15 May 2024

Slurry Storage Advancements: Initiatives and Trends in 2024

two slurry stores with covers

The importance of proper slurry storage and management cannot be overstated.

As indicated by the recent findings of the Global Slurry Storage Tank report, the market is poised for substantial growth from 2024 to 2031, mirroring the increasing demand for advanced agricultural practices.

However, this growth potential brings with it a pressing need for the industry to embrace farming advancements that prioritise sustainability and efficiency. Traditionally rooted in conventional methods, the management of slurry must evolve to meet the demands of modern farming practices. From new government regulations to sustainable farming practices, here’s some of the future trends we’re seeing in slurry management as of May 2024:

Staying up to date with the latest slurry storage advancements

Round 2 of the Slurry Infrastructure Grant

One noteworthy development is the emergence of round 2 of the Slurry Infrastructure Grant, which is available up until June 2025.

The initial grant was launched in 2023, aimed at giving farmers the freedom to enhance or expand their slurry storage capacity, ensuring a minimum storage period of at least six months. Plus, the grant programme doesn’t just stop at storage infrastructure, it also encompasses essential items geared towards efficient slurry management. Funding is allocated for the acquisition of reception pits, slurry pumps, agitators, and as of round 2 of the grant, slurry separators.

The Slurry Infrastructure Grant is a brilliant initiative, offering much-needed support to the agricultural industry in better managing slurry. Applications for round 2 are currently open, welcoming farmers whose farming systems already produce slurry, particularly those involved in pig, beef, or dairy cattle farming.

The rationale behind investing in future-proofed slurry infrastructure is multifaceted. Firstly, it ensures the proper usage of organic nutrients, making the most of your crop yield while minimising waste – it’s a win-win.

Secondly, such investments contribute significantly to improving water and air quality, addressing pressing environmental concerns. Properly managed slurry, situated at a safe distance from freshwater sources and housing, plays a pivotal role in reducing various forms of pollution, including greenhouse gas emissions.

On the whole, it’s a great advancement for farmers looking for better means to manage their organic matter.

Current farmer behaviours for slurry management

Recent statistics released by the Department of Food and Rural Affairs, as of May 2024, offer valuable insights into the evolving trends in manure and slurry storage practices among farmers.

large slurry store management on a farm

The data reveals a notable uptick in the number of livestock farmers opting to enlarge, upgrade, or reconstruct their manure or slurry storage facilities, with the current figure standing at 22%. This steady increase highlights a growing recognition of the importance of modernising storage infrastructure to meet evolving agricultural needs.
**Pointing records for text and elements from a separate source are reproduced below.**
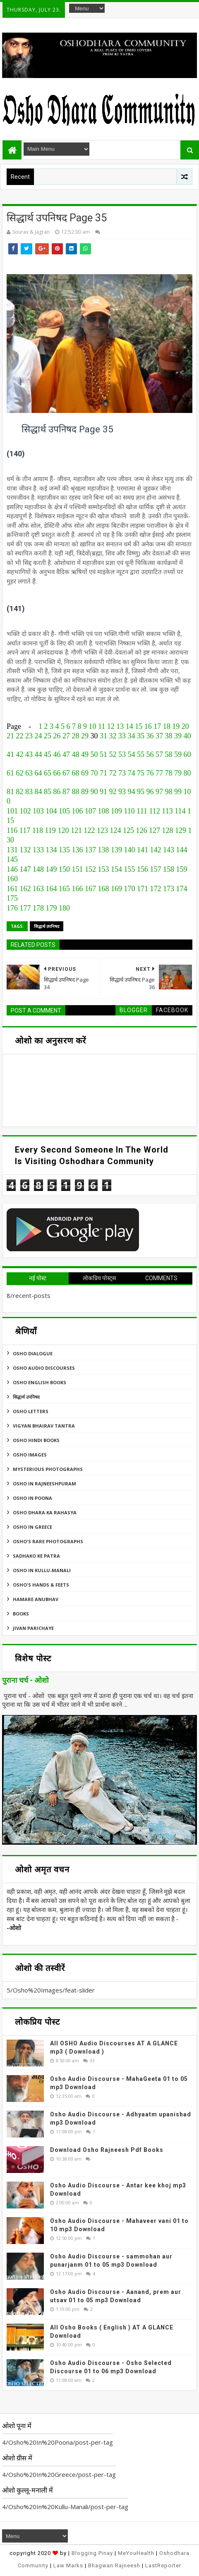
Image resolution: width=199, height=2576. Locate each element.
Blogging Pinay (92, 2553)
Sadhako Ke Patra (36, 1556)
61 (10, 773)
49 (85, 754)
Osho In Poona (32, 1498)
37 (159, 736)
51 (103, 754)
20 (185, 726)
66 (57, 773)
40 (187, 736)
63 (29, 773)
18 (166, 726)
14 (129, 726)
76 (150, 773)
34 (131, 736)
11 (101, 726)
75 (140, 773)
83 (29, 792)
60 (187, 754)
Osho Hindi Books (36, 1440)
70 (94, 773)
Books (21, 1614)
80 (187, 773)
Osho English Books (39, 1382)
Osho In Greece (32, 1527)
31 (103, 736)
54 (131, 754)
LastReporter (163, 2565)
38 (169, 736)
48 (75, 754)
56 (150, 754)
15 (138, 726)
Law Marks (68, 2565)
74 (131, 773)
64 (38, 773)
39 (178, 736)
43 (29, 754)
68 (75, 773)
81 (10, 792)
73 (122, 773)
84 (38, 792)
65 (47, 773)
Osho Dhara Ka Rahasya (45, 1512)
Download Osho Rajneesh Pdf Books (106, 2150)
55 (140, 754)
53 (122, 754)
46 (57, 754)
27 (66, 736)
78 (169, 773)
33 (122, 736)
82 (20, 792)
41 (10, 754)
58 (169, 754)
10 (92, 726)
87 (66, 792)
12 (111, 726)
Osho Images (30, 1455)
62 (20, 773)
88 (75, 792)
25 (47, 736)
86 (57, 792)
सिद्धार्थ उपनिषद (46, 926)
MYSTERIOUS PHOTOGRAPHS (48, 1469)
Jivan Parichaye (33, 1628)
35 (140, 736)
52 (113, 754)
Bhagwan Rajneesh (114, 2565)
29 (85, 736)
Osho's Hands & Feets (41, 1585)
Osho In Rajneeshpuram (44, 1483)
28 (75, 736)
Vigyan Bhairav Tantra (44, 1426)
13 (120, 726)
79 (178, 773)
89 (85, 792)
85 (47, 792)
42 (20, 754)
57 (159, 754)
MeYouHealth (136, 2553)
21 (10, 736)
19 (176, 726)
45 (47, 754)
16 (148, 726)
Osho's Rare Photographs (48, 1541)
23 (29, 736)
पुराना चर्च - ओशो (25, 1680)
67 (66, 773)
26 (57, 736)
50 (94, 754)
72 (113, 773)
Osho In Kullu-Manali (42, 1570)
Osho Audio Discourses (44, 1368)
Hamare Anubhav (35, 1599)
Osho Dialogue (33, 1353)
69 (85, 773)
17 (157, 726)
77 (159, 773)
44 (38, 754)
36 (150, 736)
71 (103, 773)
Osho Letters (30, 1411)
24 (38, 736)
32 (113, 736)
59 (178, 754)
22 (20, 736)
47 (66, 754)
Among the various options, slurry tanks remain the most popular choice for storage, with 19% of farmers opting for this storage solution. Plus, it’s encouraging to note that 25% of those are using some form of slurry store cover. This proactive approach not only maximises storage capacity, but also mitigates the release of harmful gases from the slurry, reflecting a concerted effort towards more efficient slurry management practices.

Notably, the Slurry Infrastructure Grant, mentioned earlier, highlights the government’s commitment to promoting environmentally conscious slurry management practices. The grant explicitly mandates the fitting of an impermeable slurry store cover for any grant-funded storage facility, highlighting the alignment between governmental initiatives and industry endeavours towards sustainability. More on that in our next point…

Working towards the Clean Air Strategy

The imperative to adopt environmentally conscious slurry management systems has never been more pressing. Back in 2019, the government announced the Clean Air Strategy, aimed at dealing with all sources of air pollution.

Given that the livestock sector accounts for a staggering 88% of total ammonia emissions in the UK, with ammonia emissions from manure storage contributing 9% to the national agricultural total, it’s no surprise that the agricultural sector has been seeing changes.
Fast forward to 2024, this initiative is in full swing, and many changes have begun to take place. A big part of this strategy is reflected in the Slurry Infrastructure Grant – that all grant-funded slurry stores must include a cover.

The Clean Air Strategy aligns with this, stipulating that all slurry and digestate stores must be covered by 2027. Clearly, the future of farming is sustainable, and both farmers and the government are aligning with this objective.

Embracing change for a sustainable, efficient future

As evidenced by the evolution of slurry management practices and the implementation of initiatives such as the Clean Air Strategy, the imperative to embrace innovation and environmental responsibility has never been more key.

Staying ahead of the curve in slurry management is about more than just complying to the government’s new slurry regulations, it’s about future-proofing farming practices for a more sustainable tomorrow.

By investing in top-of-the-range slurry stores, such as those provided by AWSM, farmers can not only meet regulatory requirements but also optimise resource utilisation, minimise environmental impact, and enhance overall farm resilience.